Find the largest $m$ such that $n^{12}\equiv 1\mod m$ for all $n$ relatively prime to $m$? (using only Euler's totient theorem)

Question

I was able to show that if $(n,72)=1$ then $n^{12}\equiv 1\mod {72}$, and now the second part of this question seeks to find the largest $m$ such that $n^{12}\equiv 1\mod m$ for all $n$ relatively prime to $m$. Based on the first part we must have $m\geq 72$. But I have no idea on how to proceed; any hint would be vastly appreciated. Maybe using Euler's totient function?

Answer 1

We are looking for the largest $m$ whose Carmichael function is $12$.

The Carmichael function of $m$ is the least common multiple

of the Carmichael function of the prime powers that are factors of $m$.

The Carmichael function of $p^k$ is $\phi(p^k)$ for $p$ odd or $p^k\in\{2,4\},$

and it is $\dfrac{\phi(2^k)}2$ for $p=2$ and $k\ge3$, where $\phi$ is Euler's totient function.

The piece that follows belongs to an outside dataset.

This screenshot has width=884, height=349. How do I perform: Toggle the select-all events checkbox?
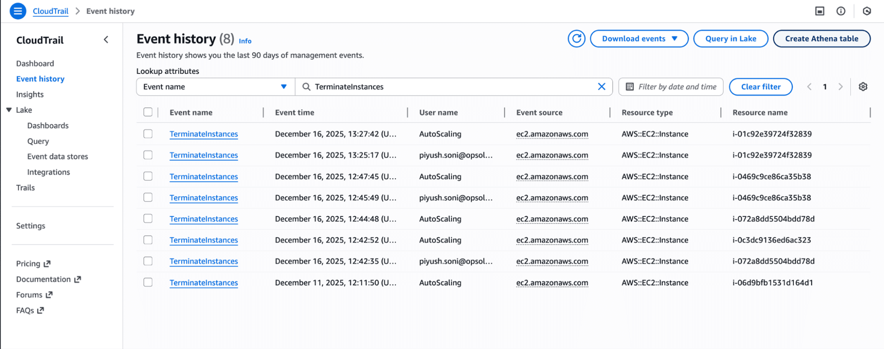(x=148, y=112)
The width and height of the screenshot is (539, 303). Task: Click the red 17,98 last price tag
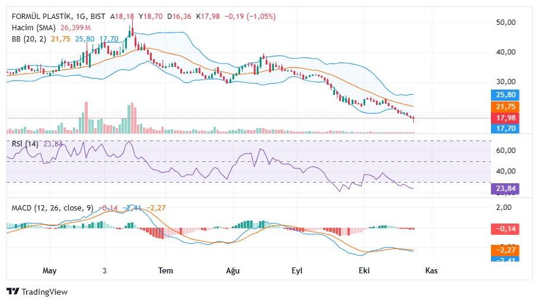tap(505, 118)
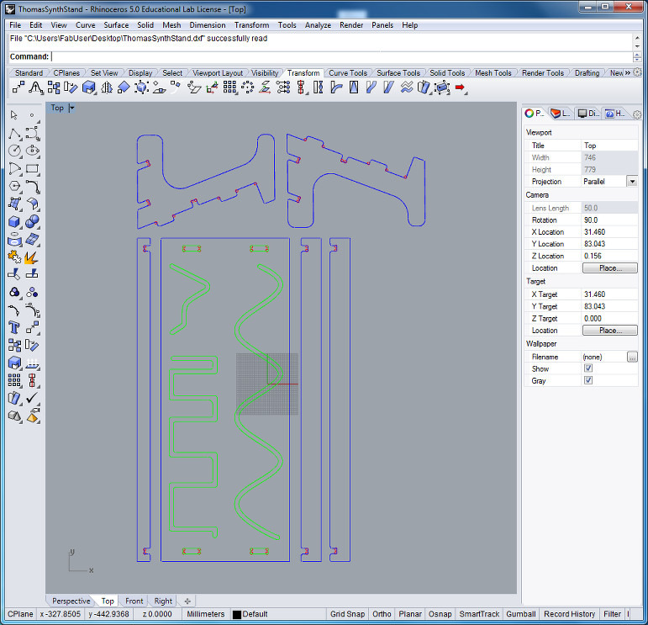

The Carmichael function divides $12$ for $m=16$, $m=9$, $m=5$, $m=7$, and $m=13$,

and not for any higher prime powers.

Therefore, the largest $m$ is $16\times9\times5\times7\times13=65520$.

Answer 2

just an idea

For each $ n $ relatively prime to $ m $, Euler's theorem allows us to write

$$n^{\phi(m)} \equiv 1 \mod m$$

So, you can look for the largest $ m $ such that $$\phi(m)=12$$